Transcribe the data below verbatim from the line with "Clear the search" to the line with "Expand the Details". Include both of those lines.

> **Source records**
[Start of section]
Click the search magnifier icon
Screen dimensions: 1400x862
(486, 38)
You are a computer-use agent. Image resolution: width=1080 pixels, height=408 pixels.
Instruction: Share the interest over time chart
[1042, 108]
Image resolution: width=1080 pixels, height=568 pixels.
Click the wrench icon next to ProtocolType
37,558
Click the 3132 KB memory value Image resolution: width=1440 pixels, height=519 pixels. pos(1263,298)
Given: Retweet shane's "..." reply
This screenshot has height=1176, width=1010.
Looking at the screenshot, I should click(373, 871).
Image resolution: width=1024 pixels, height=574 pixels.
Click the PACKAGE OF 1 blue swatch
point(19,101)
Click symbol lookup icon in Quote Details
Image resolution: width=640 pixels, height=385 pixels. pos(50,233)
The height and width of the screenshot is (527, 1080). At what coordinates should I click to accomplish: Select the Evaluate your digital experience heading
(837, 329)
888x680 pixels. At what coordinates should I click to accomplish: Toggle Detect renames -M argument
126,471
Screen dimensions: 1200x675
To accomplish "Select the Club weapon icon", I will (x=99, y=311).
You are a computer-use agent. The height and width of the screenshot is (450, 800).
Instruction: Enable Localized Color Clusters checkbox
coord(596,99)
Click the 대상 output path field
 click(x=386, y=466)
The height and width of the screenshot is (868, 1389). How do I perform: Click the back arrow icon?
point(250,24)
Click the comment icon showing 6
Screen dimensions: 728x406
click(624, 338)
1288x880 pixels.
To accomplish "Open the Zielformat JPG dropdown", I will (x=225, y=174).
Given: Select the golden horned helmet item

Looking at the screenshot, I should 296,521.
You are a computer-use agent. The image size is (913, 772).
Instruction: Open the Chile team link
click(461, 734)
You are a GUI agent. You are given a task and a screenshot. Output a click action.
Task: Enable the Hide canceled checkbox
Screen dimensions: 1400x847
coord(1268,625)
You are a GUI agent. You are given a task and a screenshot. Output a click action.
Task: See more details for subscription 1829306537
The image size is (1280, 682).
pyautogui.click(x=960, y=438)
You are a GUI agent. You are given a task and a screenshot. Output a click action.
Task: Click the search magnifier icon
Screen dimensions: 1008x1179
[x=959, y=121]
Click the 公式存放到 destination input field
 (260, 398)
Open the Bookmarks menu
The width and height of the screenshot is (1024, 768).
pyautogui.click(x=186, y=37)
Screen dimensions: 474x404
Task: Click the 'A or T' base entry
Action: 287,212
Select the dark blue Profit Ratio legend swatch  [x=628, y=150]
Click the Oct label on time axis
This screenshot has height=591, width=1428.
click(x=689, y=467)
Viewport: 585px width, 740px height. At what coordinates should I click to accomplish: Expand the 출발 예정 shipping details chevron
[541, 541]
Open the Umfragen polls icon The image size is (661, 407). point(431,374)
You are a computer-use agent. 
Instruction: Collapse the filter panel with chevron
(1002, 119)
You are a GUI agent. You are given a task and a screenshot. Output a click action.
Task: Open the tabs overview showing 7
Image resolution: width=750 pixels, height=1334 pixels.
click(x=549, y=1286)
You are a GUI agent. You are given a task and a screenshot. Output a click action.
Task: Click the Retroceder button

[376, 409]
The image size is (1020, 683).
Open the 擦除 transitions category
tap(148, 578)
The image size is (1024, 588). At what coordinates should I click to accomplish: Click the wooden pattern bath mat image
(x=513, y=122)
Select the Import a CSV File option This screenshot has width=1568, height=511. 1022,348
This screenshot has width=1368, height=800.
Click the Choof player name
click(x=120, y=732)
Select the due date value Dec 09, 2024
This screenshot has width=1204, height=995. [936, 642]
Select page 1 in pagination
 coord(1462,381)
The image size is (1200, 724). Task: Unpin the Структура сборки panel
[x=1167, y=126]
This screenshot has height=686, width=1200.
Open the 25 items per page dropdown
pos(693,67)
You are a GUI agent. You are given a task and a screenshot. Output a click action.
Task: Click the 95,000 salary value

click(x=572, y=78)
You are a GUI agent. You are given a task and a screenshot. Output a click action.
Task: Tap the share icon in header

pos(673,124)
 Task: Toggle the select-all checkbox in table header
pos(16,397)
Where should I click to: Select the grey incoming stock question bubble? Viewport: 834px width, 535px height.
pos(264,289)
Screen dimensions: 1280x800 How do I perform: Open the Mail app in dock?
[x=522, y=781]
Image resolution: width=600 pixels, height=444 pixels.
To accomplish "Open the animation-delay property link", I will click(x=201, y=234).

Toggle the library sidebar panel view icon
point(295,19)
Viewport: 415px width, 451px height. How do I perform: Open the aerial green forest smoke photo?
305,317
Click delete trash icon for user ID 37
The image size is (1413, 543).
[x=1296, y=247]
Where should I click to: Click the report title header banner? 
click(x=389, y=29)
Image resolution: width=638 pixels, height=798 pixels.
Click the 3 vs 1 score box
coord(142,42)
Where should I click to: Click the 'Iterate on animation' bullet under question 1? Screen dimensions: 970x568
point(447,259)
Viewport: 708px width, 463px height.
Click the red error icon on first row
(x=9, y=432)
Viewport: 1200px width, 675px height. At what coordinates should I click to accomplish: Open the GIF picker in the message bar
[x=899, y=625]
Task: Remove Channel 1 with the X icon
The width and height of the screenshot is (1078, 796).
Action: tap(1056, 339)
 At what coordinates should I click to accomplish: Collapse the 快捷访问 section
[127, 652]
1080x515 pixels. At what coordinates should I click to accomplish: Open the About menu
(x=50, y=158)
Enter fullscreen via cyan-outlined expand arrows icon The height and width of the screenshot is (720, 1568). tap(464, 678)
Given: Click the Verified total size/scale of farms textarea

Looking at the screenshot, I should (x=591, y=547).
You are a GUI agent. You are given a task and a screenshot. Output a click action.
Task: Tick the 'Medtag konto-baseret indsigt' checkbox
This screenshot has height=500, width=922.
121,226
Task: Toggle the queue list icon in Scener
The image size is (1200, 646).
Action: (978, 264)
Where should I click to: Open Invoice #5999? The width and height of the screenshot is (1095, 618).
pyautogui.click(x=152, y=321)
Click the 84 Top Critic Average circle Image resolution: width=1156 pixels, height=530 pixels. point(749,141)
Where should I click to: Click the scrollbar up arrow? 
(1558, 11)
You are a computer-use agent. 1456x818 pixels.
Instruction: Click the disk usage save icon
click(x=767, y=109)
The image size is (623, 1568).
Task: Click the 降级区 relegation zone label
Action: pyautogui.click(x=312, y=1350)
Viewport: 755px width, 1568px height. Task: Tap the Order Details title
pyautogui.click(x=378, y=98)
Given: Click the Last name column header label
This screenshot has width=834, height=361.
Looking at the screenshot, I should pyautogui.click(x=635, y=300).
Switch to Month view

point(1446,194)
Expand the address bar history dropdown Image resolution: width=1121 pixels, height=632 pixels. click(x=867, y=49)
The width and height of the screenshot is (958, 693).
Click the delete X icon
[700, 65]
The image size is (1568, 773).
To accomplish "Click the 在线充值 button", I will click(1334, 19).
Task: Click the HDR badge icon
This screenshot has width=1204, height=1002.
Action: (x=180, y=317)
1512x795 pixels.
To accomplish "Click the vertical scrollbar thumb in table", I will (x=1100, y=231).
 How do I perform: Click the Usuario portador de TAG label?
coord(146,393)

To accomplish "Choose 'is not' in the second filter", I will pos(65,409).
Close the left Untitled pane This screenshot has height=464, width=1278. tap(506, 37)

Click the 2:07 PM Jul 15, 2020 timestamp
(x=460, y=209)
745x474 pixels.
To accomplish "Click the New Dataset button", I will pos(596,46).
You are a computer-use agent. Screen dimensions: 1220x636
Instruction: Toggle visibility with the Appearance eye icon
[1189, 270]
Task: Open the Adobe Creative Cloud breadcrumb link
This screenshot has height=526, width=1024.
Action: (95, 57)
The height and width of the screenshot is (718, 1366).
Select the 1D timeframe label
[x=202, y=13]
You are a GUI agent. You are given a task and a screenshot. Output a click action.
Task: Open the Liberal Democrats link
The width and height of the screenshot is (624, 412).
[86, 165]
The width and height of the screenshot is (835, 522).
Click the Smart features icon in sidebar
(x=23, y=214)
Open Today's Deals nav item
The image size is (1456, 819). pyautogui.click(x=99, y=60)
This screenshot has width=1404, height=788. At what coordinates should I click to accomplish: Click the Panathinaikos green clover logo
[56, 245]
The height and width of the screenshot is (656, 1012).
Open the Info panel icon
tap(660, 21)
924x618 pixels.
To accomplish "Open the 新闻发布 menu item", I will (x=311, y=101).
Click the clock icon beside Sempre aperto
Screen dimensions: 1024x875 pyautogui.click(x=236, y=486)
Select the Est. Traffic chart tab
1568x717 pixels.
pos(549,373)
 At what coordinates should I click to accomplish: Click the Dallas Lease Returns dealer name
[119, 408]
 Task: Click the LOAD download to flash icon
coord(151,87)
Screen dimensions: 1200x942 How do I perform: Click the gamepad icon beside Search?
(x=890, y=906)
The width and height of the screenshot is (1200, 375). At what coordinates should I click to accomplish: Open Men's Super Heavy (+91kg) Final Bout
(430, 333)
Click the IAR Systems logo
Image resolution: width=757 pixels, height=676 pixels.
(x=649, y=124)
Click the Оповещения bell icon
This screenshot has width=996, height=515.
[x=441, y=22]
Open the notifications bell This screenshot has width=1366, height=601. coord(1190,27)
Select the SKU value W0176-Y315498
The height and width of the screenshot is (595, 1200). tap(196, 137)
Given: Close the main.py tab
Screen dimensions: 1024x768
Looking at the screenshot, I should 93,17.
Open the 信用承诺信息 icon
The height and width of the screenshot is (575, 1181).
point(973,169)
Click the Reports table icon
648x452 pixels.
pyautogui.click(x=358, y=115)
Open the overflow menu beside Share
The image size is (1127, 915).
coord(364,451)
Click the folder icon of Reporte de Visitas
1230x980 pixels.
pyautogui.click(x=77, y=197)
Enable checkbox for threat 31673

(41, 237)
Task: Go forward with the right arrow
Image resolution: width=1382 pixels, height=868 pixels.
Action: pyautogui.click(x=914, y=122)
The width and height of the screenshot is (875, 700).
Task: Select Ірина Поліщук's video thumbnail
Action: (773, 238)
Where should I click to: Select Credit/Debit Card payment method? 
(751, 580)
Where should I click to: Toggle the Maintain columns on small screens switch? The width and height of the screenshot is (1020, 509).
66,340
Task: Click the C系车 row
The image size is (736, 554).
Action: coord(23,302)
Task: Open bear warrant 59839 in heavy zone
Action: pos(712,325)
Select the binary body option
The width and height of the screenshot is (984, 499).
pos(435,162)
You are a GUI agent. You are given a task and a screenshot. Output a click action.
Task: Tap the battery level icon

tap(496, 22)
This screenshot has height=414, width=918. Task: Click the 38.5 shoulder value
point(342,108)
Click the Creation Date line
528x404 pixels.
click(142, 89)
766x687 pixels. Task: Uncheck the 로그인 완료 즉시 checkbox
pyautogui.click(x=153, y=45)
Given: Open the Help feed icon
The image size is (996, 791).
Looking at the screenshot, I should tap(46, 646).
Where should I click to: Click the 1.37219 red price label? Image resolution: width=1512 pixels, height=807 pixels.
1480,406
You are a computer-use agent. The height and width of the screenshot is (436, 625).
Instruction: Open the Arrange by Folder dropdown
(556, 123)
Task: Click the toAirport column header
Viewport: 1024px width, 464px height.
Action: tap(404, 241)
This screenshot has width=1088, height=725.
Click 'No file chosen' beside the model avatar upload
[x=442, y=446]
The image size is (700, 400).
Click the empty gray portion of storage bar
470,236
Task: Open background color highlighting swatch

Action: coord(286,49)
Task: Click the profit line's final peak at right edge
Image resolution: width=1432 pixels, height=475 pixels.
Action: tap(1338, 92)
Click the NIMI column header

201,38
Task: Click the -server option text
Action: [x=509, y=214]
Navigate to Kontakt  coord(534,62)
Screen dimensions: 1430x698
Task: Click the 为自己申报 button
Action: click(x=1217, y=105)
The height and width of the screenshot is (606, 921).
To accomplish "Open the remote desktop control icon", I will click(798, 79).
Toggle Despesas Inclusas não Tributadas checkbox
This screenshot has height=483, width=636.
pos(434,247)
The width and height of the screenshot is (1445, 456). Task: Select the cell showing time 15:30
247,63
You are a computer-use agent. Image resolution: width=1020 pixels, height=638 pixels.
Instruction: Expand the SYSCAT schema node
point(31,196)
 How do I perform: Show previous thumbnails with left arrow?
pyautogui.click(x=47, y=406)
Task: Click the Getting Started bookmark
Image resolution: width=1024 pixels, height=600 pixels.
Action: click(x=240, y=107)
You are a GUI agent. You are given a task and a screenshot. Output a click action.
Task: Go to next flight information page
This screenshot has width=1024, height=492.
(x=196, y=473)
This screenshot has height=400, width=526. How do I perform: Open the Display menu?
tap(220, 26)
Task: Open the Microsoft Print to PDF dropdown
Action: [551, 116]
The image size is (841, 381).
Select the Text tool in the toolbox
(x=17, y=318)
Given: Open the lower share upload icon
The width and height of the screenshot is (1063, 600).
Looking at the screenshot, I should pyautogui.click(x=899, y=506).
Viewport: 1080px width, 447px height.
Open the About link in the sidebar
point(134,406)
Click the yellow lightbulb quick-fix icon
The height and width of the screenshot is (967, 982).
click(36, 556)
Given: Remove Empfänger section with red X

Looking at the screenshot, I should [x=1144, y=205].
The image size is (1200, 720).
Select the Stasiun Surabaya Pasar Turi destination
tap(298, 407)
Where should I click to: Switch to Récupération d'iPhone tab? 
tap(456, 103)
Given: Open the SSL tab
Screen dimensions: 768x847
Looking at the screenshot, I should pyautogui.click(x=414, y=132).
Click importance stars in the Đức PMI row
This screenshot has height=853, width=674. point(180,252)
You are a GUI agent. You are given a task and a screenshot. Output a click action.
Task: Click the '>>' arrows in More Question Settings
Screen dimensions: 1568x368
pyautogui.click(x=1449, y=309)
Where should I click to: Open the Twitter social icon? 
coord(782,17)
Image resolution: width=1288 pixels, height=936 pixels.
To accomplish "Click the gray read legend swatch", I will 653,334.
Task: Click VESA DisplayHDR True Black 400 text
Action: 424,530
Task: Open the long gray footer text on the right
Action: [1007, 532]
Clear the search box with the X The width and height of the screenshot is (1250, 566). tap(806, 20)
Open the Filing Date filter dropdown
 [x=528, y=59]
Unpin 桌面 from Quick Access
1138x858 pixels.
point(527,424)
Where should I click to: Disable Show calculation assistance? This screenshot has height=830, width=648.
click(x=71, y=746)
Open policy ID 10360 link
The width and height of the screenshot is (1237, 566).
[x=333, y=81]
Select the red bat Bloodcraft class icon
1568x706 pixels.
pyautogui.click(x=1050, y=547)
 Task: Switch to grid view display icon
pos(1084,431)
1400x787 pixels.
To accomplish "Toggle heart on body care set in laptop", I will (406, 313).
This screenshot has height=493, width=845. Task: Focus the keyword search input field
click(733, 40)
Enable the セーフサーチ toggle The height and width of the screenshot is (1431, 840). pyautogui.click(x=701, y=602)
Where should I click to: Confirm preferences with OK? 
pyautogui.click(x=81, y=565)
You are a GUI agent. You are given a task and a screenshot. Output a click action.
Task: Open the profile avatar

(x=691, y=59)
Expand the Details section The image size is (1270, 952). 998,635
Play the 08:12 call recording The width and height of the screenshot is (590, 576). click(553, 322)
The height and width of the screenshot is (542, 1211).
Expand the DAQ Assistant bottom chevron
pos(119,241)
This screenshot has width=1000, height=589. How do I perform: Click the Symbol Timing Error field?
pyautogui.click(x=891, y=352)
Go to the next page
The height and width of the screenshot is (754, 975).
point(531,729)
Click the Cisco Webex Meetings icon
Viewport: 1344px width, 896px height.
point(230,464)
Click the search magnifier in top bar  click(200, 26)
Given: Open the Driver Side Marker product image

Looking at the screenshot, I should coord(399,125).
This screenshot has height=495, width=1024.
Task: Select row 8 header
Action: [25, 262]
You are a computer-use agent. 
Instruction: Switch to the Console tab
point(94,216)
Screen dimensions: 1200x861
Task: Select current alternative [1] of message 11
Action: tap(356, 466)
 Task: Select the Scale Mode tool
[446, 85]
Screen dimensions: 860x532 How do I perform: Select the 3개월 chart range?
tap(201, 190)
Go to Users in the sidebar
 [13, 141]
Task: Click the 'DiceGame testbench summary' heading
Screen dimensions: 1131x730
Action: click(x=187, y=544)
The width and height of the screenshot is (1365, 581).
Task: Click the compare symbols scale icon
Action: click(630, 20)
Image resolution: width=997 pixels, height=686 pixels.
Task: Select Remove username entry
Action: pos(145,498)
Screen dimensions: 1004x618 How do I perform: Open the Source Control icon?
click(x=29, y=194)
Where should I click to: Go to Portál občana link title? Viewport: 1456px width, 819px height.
[End of section]
> **Solution to the problem**
Clear the search box with the X The width and height of the screenshot is (1250, 566). tap(806, 20)
Open the Filing Date filter dropdown
 [x=528, y=59]
Unpin 桌面 from Quick Access
1138x858 pixels.
point(527,424)
Where should I click to: Disable Show calculation assistance? This screenshot has height=830, width=648.
click(x=71, y=746)
Open policy ID 10360 link
The width and height of the screenshot is (1237, 566).
[x=333, y=81]
Select the red bat Bloodcraft class icon
1568x706 pixels.
pyautogui.click(x=1050, y=547)
 Task: Switch to grid view display icon
pos(1084,431)
1400x787 pixels.
To accomplish "Toggle heart on body care set in laptop", I will (406, 313).
This screenshot has height=493, width=845. Task: Focus the keyword search input field
click(733, 40)
Enable the セーフサーチ toggle The height and width of the screenshot is (1431, 840). pyautogui.click(x=701, y=602)
Where should I click to: Confirm preferences with OK? 
pyautogui.click(x=81, y=565)
You are a GUI agent. You are given a task and a screenshot. Output a click action.
Task: Open the profile avatar

(x=691, y=59)
Expand the Details section The image size is (1270, 952). 998,635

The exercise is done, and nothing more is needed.